Peter hired Joan Rabel to work in one of his salons. Rabel was a 40-year-old freelance photographer who’d spent time taking writing classes at the University of Honolulu in the late 40s (numerous passenger manifests document her frequent trips to the Aloha State). Rabel soon became close to the couple—so close that when Peter and Betty’s marriage started having problems, Betty moved in with Rabel.
There is little detail of what transpired between the two women. The Los Angeles Times described the women’s relationship as “abnormal.” (That was about as close to printing the word homosexual as a major newspaper would come in 1957.) Suffice to say Peter was threatened. When Betty and Peter reconciled, it was on the condition that she cut off all contact with Rabel.
After Betty, Rabel seduced Pizer. According to federal census data Pizer was born in Rockford, Illinois, the daughter of German immigrants. By 1940 she’d moved to Los Angeles and taken up work as a secretary.

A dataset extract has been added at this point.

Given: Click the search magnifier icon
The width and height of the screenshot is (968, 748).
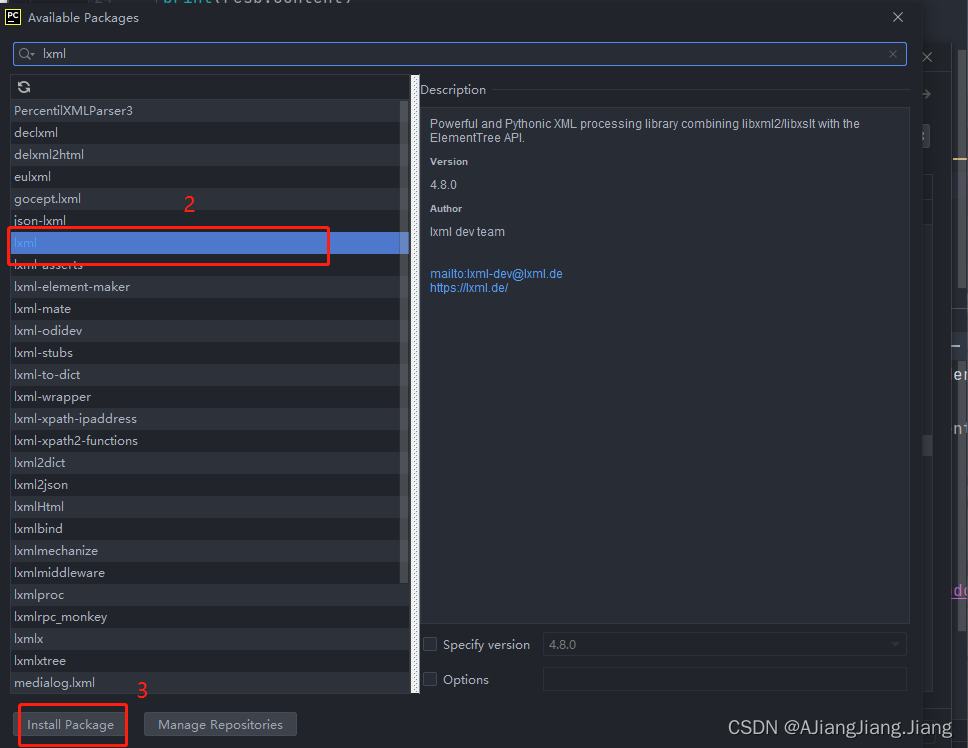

On October 29, 1944 (almost exactly 13 years before killing Peter) she had married Herbert Krome, a pharmacist at the Naval hospital. They soon got divorced, leaving room for her to indulge her then-taboo proclivities with women.

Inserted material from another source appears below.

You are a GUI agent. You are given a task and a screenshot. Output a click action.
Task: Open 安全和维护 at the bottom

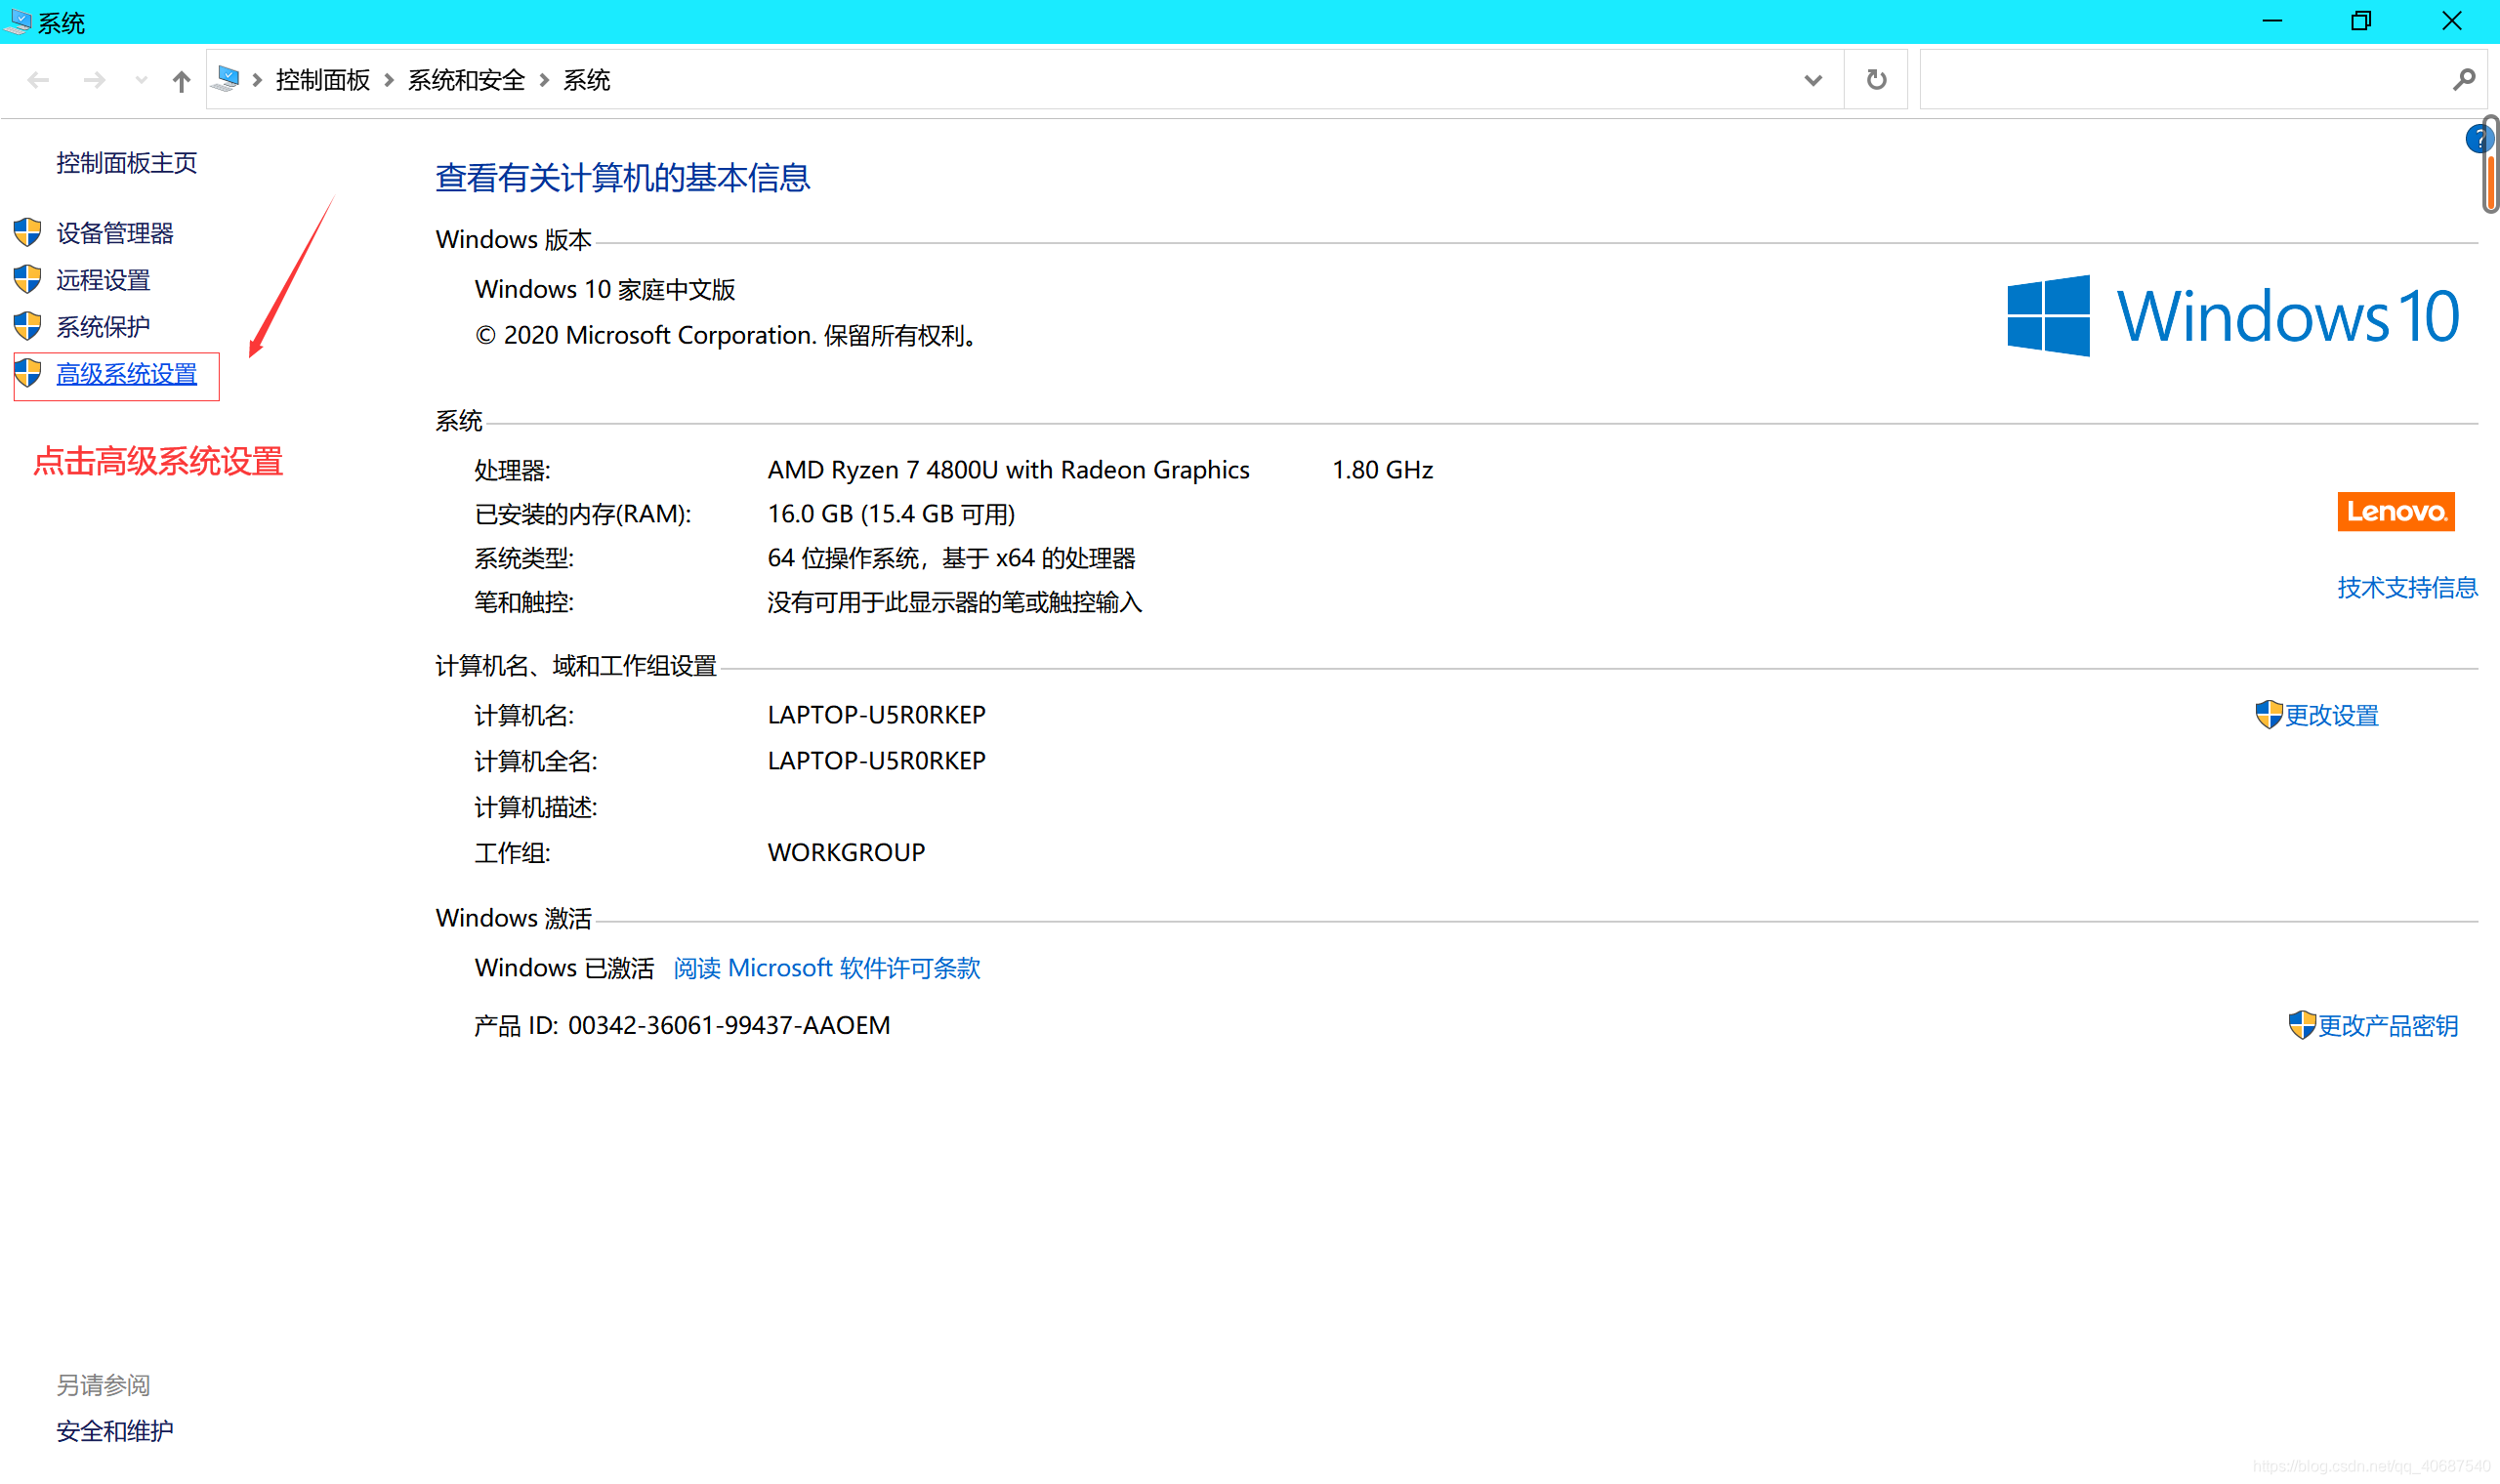click(114, 1430)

Pizer and Rabel’s trial was scheduled for late December. The Valley News reported a judge ordered three psychiatrists to examine the women. Pizer told one of them, “I had no motive, personally. Whatever motive I had was to please Joan. I was always easily influenced. I have been impressionable and always trusting.”
After hearing Pizer’s account of the murder, the psychiatrist wrote, “The only thought she had was that she had saved her friend, Joan Rabel, from an evil person.”
At the trial, both women pleaded innocent, Pizer by reason of insanity. Pizer wept as she recounted the night of the shooting in front of a jury. Reports say Rabel smiled as she was lead out of court that day.
The women were charged with first degree murder, which was eventually reduced to second degree murder after they made a plea deal. The judge sentenced them five years to life in prison.
I had no motive, personally. Whatever motive I had was to please Joan.
According to the LA Times, Pizer was eventually released and remained in the Los Angeles area. In 1971, she was made an officer of the Miracle Mile chapter of the Professional Women’s Club. Pizer died at the age of 83 in 1998. Rabel was presumably released at some point, though there is little trace of her after 1957. Betty went on to live a full life, as far as we know, passing away at the age of 81 in 1999.
In April 1958, the Valley News Sun published an article criticizing the recent leniency of local judges and prosecutors on criminals. What was referred to as the “trick-or-treat murder” was cited as an example of women being treated softly in the courtroom.
Most of us know what it is to love strongly, to go through infatuation, obsession, and surrender. Sometimes that sort of love twists itself up. Did Betty love Rabel? Did the women ever reconnect? Did Betty play a role in her husband’s murder? Sometimes the line between your thoughts and theirs fades away. When that happens there is only one way to explain ourselves: “I did it for her.”